What needs to be done:
Reproduce each record exactly, leaving nothing out.

[Stored items]
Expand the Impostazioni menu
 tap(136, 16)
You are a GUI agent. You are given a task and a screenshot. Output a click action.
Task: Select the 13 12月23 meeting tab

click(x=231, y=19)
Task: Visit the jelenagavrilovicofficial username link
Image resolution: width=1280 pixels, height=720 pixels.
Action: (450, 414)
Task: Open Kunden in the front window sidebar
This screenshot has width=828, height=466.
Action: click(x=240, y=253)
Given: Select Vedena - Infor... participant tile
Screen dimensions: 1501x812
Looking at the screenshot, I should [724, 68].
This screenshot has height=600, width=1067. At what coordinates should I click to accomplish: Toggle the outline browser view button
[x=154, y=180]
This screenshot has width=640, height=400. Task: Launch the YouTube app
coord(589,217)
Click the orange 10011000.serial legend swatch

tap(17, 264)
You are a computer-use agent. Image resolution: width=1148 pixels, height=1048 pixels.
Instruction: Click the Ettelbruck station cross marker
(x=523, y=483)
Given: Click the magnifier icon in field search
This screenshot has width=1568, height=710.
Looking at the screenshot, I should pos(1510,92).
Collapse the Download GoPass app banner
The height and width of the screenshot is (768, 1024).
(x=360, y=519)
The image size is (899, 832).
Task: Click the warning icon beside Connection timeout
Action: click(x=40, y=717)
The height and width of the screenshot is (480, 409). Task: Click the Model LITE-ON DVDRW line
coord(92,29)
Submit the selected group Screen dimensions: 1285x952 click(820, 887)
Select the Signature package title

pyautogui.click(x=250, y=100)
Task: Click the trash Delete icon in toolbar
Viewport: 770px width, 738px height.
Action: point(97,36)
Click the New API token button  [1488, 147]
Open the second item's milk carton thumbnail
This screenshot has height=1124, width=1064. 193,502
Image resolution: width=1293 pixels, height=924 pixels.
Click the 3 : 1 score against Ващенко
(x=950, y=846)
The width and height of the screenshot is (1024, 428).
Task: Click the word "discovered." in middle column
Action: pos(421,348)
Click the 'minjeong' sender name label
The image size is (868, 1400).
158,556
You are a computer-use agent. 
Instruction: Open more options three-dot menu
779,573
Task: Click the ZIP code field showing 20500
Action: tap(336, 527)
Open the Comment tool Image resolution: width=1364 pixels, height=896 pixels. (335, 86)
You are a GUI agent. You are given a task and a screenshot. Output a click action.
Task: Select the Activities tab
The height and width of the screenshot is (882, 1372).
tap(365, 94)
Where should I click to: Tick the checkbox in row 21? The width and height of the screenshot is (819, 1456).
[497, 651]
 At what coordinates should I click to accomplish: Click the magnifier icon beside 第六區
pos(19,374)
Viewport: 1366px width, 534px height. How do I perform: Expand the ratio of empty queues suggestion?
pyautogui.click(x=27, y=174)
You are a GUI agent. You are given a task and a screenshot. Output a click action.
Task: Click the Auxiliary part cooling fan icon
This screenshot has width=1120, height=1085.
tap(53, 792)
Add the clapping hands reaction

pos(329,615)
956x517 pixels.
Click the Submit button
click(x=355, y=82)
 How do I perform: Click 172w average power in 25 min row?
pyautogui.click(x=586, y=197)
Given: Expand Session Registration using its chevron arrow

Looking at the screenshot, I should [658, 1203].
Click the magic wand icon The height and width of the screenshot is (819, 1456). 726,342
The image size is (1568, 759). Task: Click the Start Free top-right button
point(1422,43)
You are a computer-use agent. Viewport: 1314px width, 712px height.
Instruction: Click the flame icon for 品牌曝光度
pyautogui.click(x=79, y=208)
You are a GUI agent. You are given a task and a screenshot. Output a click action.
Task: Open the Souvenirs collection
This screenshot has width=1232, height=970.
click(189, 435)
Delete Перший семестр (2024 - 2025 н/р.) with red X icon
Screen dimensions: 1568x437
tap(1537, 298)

Output of the exercise:
Expand the Impostazioni menu
 tap(136, 16)
You are a GUI agent. You are given a task and a screenshot. Output a click action.
Task: Select the 13 12月23 meeting tab

click(x=231, y=19)
Task: Visit the jelenagavrilovicofficial username link
Image resolution: width=1280 pixels, height=720 pixels.
Action: (450, 414)
Task: Open Kunden in the front window sidebar
This screenshot has width=828, height=466.
Action: click(x=240, y=253)
Given: Select Vedena - Infor... participant tile
Screen dimensions: 1501x812
Looking at the screenshot, I should [724, 68].
This screenshot has height=600, width=1067. At what coordinates should I click to accomplish: Toggle the outline browser view button
[x=154, y=180]
This screenshot has width=640, height=400. Task: Launch the YouTube app
coord(589,217)
Click the orange 10011000.serial legend swatch

tap(17, 264)
You are a computer-use agent. Image resolution: width=1148 pixels, height=1048 pixels.
Instruction: Click the Ettelbruck station cross marker
(x=523, y=483)
Given: Click the magnifier icon in field search
This screenshot has width=1568, height=710.
Looking at the screenshot, I should pos(1510,92).
Collapse the Download GoPass app banner
The height and width of the screenshot is (768, 1024).
(x=360, y=519)
The image size is (899, 832).
Task: Click the warning icon beside Connection timeout
Action: click(x=40, y=717)
The height and width of the screenshot is (480, 409). Task: Click the Model LITE-ON DVDRW line
coord(92,29)
Submit the selected group Screen dimensions: 1285x952 click(820, 887)
Select the Signature package title

pyautogui.click(x=250, y=100)
Task: Click the trash Delete icon in toolbar
Viewport: 770px width, 738px height.
Action: point(97,36)
Click the New API token button  [1488, 147]
Open the second item's milk carton thumbnail
This screenshot has height=1124, width=1064. 193,502
Image resolution: width=1293 pixels, height=924 pixels.
Click the 3 : 1 score against Ващенко
(x=950, y=846)
The width and height of the screenshot is (1024, 428).
Task: Click the word "discovered." in middle column
Action: pos(421,348)
Click the 'minjeong' sender name label
The image size is (868, 1400).
158,556
You are a computer-use agent. 
Instruction: Open more options three-dot menu
779,573
Task: Click the ZIP code field showing 20500
Action: tap(336, 527)
Open the Comment tool Image resolution: width=1364 pixels, height=896 pixels. (335, 86)
You are a GUI agent. You are given a task and a screenshot. Output a click action.
Task: Select the Activities tab
The height and width of the screenshot is (882, 1372).
tap(365, 94)
Where should I click to: Tick the checkbox in row 21? The width and height of the screenshot is (819, 1456).
[497, 651]
 At what coordinates should I click to accomplish: Click the magnifier icon beside 第六區
pos(19,374)
Viewport: 1366px width, 534px height. How do I perform: Expand the ratio of empty queues suggestion?
pyautogui.click(x=27, y=174)
You are a GUI agent. You are given a task and a screenshot. Output a click action.
Task: Click the Auxiliary part cooling fan icon
This screenshot has width=1120, height=1085.
tap(53, 792)
Add the clapping hands reaction

pos(329,615)
956x517 pixels.
Click the Submit button
click(x=355, y=82)
 How do I perform: Click 172w average power in 25 min row?
pyautogui.click(x=586, y=197)
Given: Expand Session Registration using its chevron arrow

Looking at the screenshot, I should [658, 1203].
Click the magic wand icon The height and width of the screenshot is (819, 1456). 726,342
The image size is (1568, 759). Task: Click the Start Free top-right button
point(1422,43)
You are a computer-use agent. Viewport: 1314px width, 712px height.
Instruction: Click the flame icon for 品牌曝光度
pyautogui.click(x=79, y=208)
You are a GUI agent. You are given a task and a screenshot. Output a click action.
Task: Open the Souvenirs collection
This screenshot has width=1232, height=970.
click(189, 435)
Delete Перший семестр (2024 - 2025 н/р.) with red X icon
Screen dimensions: 1568x437
tap(1537, 298)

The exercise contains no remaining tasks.